What you should do
Copy every entry precisely.
[[ Record extracts open ]]
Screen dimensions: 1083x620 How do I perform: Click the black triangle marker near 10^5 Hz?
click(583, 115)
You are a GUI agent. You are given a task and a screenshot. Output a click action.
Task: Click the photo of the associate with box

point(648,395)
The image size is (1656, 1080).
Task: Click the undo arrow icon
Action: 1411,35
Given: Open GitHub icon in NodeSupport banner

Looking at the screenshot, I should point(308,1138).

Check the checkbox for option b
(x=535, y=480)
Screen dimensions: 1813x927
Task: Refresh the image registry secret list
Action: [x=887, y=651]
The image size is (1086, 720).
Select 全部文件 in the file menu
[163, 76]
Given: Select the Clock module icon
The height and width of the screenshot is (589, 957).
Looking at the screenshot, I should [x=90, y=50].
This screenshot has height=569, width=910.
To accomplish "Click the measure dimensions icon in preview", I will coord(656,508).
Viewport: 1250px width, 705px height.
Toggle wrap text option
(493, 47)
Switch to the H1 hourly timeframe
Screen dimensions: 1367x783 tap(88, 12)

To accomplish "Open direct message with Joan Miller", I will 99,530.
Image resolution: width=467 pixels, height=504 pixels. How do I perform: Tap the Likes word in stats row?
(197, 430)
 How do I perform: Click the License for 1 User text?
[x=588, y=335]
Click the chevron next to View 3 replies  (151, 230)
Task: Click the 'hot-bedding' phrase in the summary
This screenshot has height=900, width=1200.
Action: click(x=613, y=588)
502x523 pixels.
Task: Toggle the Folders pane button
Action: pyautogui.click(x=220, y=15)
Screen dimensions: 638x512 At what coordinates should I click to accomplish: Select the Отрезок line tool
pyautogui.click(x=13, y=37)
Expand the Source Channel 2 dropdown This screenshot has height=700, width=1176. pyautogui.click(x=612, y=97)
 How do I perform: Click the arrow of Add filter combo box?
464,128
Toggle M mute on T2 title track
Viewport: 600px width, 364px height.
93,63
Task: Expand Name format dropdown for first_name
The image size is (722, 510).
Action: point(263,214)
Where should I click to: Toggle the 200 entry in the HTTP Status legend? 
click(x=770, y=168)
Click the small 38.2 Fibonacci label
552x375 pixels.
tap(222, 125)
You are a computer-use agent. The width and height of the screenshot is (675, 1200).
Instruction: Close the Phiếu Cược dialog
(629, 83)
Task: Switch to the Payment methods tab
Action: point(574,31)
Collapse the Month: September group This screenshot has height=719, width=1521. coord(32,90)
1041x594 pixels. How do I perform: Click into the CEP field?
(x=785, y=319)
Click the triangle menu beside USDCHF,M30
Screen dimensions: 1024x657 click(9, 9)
[[ Record extracts closed ]]
Exercise response
Screen dimensions: 1083x620 How do I perform: Click the black triangle marker near 10^5 Hz?
click(583, 115)
You are a GUI agent. You are given a task and a screenshot. Output a click action.
Task: Click the photo of the associate with box

point(648,395)
The image size is (1656, 1080).
Task: Click the undo arrow icon
Action: 1411,35
Given: Open GitHub icon in NodeSupport banner

Looking at the screenshot, I should point(308,1138).

Check the checkbox for option b
(x=535, y=480)
Screen dimensions: 1813x927
Task: Refresh the image registry secret list
Action: [x=887, y=651]
The image size is (1086, 720).
Select 全部文件 in the file menu
[163, 76]
Given: Select the Clock module icon
The height and width of the screenshot is (589, 957).
Looking at the screenshot, I should [x=90, y=50].
This screenshot has height=569, width=910.
To accomplish "Click the measure dimensions icon in preview", I will coord(656,508).
Viewport: 1250px width, 705px height.
Toggle wrap text option
(493, 47)
Switch to the H1 hourly timeframe
Screen dimensions: 1367x783 tap(88, 12)

To accomplish "Open direct message with Joan Miller", I will 99,530.
Image resolution: width=467 pixels, height=504 pixels. How do I perform: Tap the Likes word in stats row?
(197, 430)
 How do I perform: Click the License for 1 User text?
[x=588, y=335]
Click the chevron next to View 3 replies  (151, 230)
Task: Click the 'hot-bedding' phrase in the summary
This screenshot has height=900, width=1200.
Action: click(x=613, y=588)
502x523 pixels.
Task: Toggle the Folders pane button
Action: pyautogui.click(x=220, y=15)
Screen dimensions: 638x512 At what coordinates should I click to accomplish: Select the Отрезок line tool
pyautogui.click(x=13, y=37)
Expand the Source Channel 2 dropdown This screenshot has height=700, width=1176. pyautogui.click(x=612, y=97)
 How do I perform: Click the arrow of Add filter combo box?
464,128
Toggle M mute on T2 title track
Viewport: 600px width, 364px height.
93,63
Task: Expand Name format dropdown for first_name
The image size is (722, 510).
Action: point(263,214)
Where should I click to: Toggle the 200 entry in the HTTP Status legend? 
click(x=770, y=168)
Click the small 38.2 Fibonacci label
552x375 pixels.
tap(222, 125)
You are a computer-use agent. The width and height of the screenshot is (675, 1200).
Instruction: Close the Phiếu Cược dialog
(629, 83)
Task: Switch to the Payment methods tab
Action: point(574,31)
Collapse the Month: September group This screenshot has height=719, width=1521. coord(32,90)
1041x594 pixels. How do I perform: Click into the CEP field?
(x=785, y=319)
Click the triangle menu beside USDCHF,M30
Screen dimensions: 1024x657 click(9, 9)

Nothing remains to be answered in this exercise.